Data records
======

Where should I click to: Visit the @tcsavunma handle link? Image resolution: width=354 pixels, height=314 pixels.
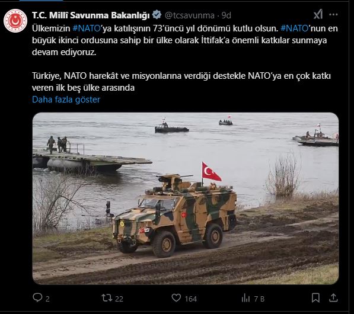(x=190, y=15)
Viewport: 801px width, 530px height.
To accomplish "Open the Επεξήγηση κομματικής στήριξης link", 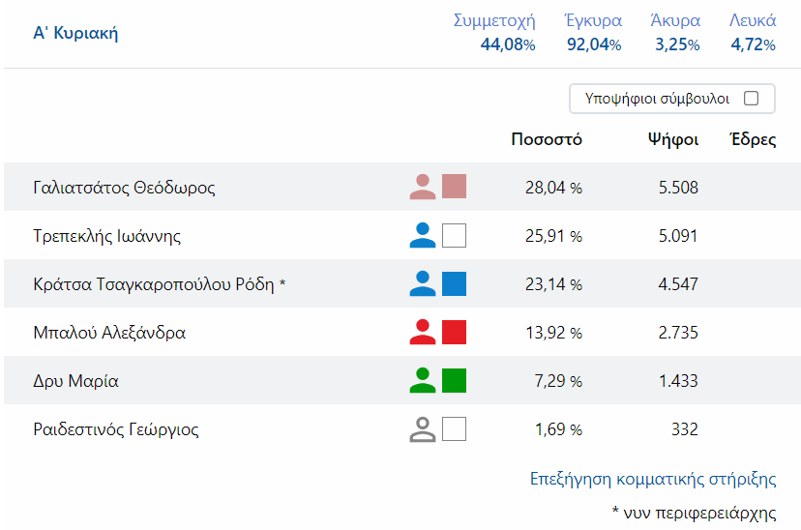I will pos(653,479).
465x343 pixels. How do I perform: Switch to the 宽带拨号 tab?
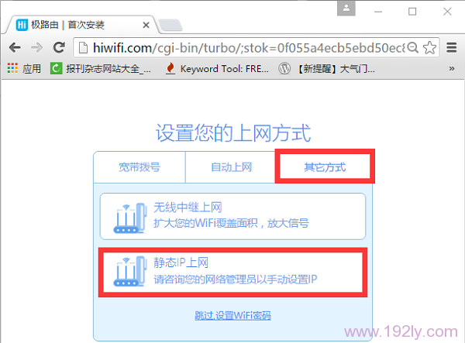point(140,166)
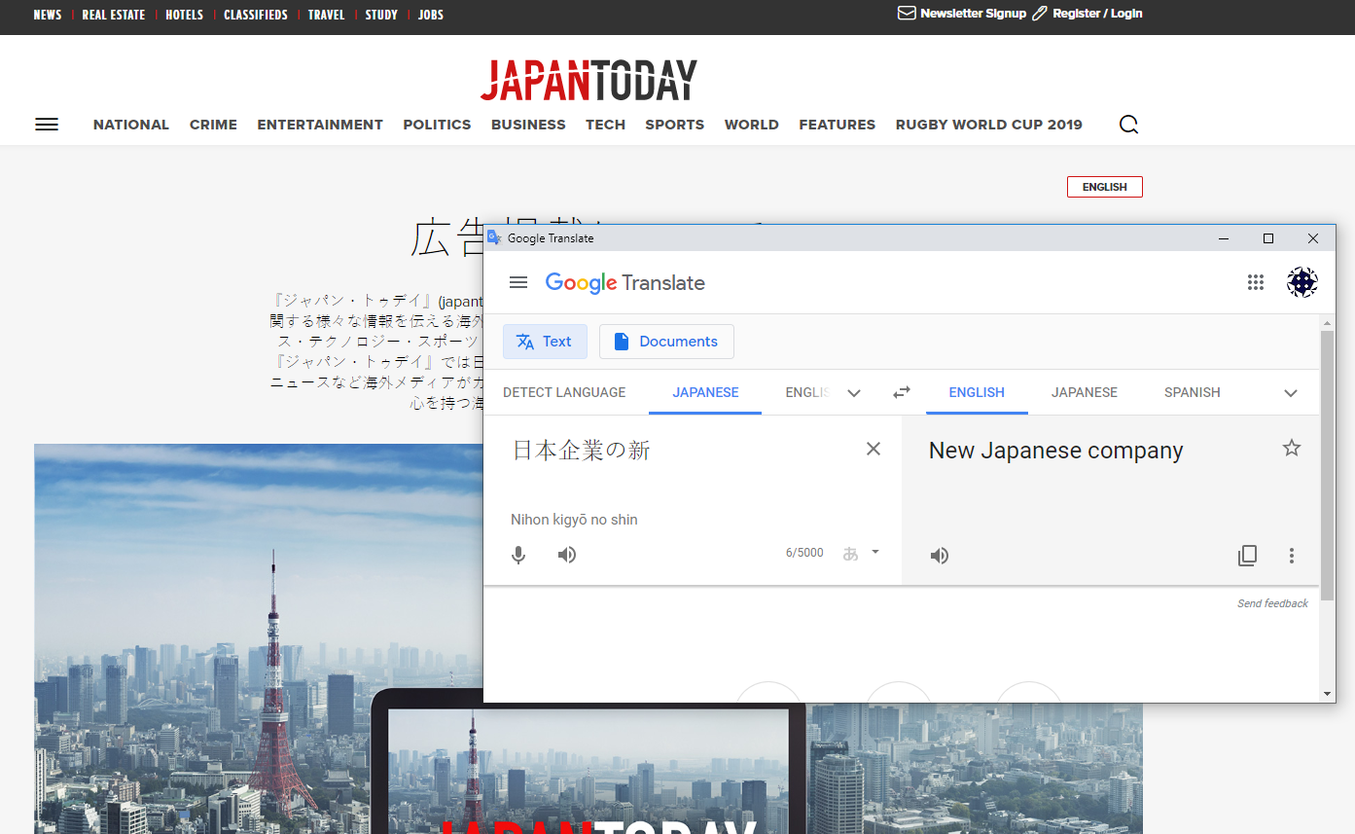Open the Google apps grid icon
Screen dimensions: 1355x834
[1256, 282]
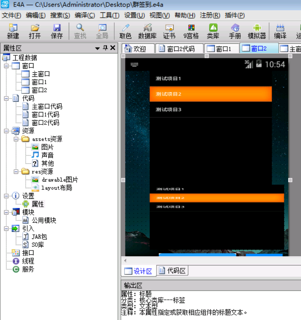The width and height of the screenshot is (301, 320).
Task: Select the 取色 color picker tool
Action: 125,31
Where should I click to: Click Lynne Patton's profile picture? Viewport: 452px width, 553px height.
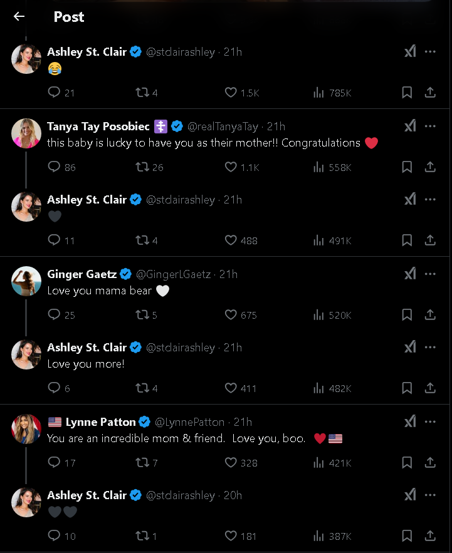[x=26, y=428]
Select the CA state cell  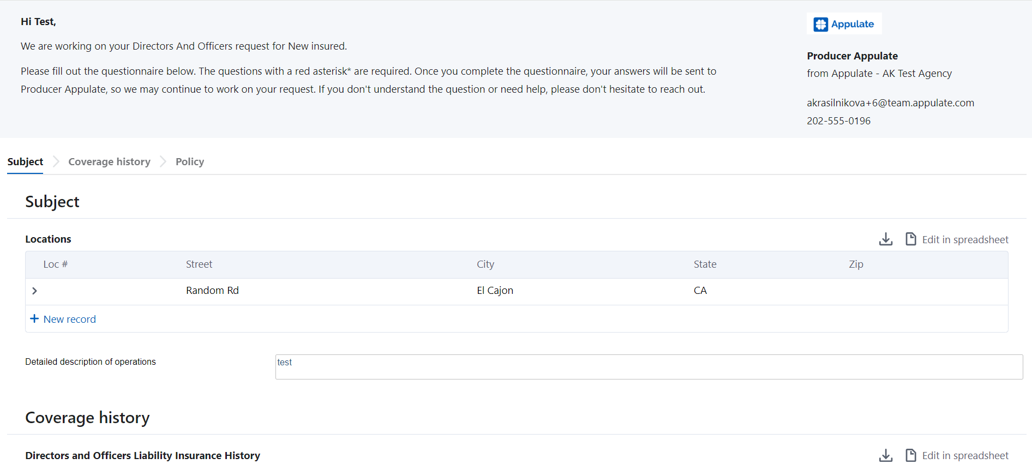click(700, 291)
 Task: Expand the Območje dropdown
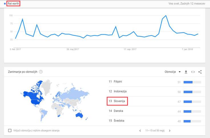[x=173, y=72]
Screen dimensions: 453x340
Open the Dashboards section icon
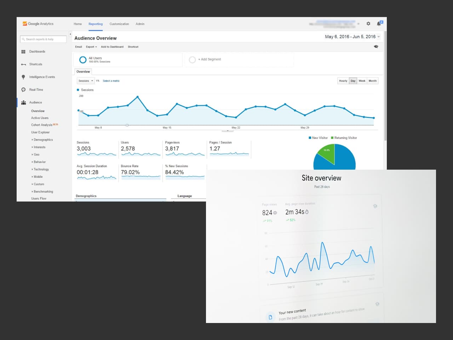pyautogui.click(x=24, y=51)
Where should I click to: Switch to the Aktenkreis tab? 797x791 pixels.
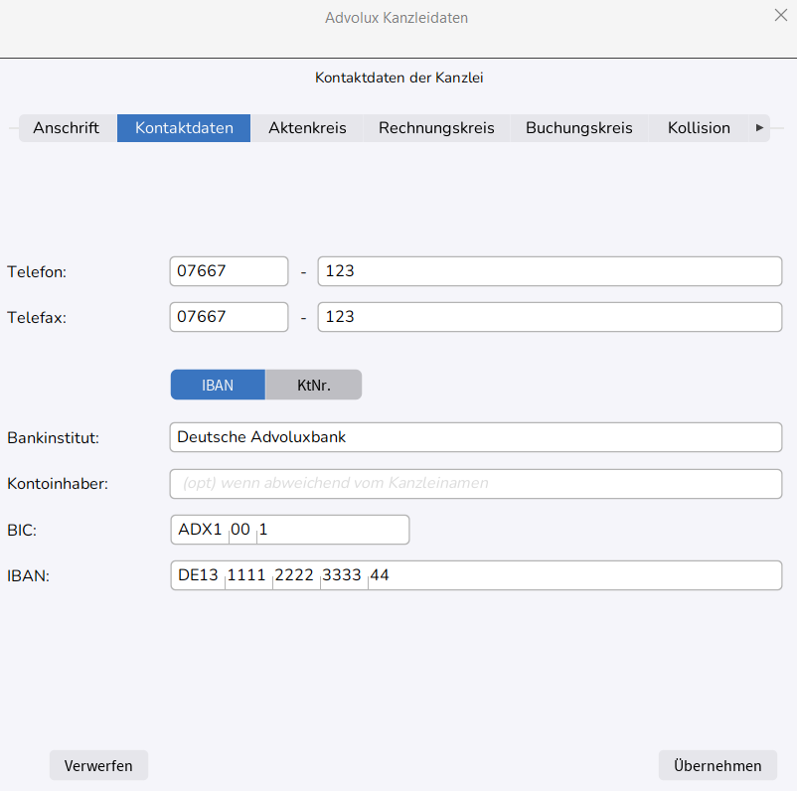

======

Pictures are to be left out when the lines from the one containing "Task: Expand the Območje dropdown" through the end of the records above are repeated exactly; no other line is wanted.

§ **Exercise solution**
 Task: Expand the Območje dropdown
[x=173, y=72]
Screen dimensions: 453x340
Open the Dashboards section icon
pyautogui.click(x=24, y=51)
Where should I click to: Switch to the Aktenkreis tab? 797x791 pixels.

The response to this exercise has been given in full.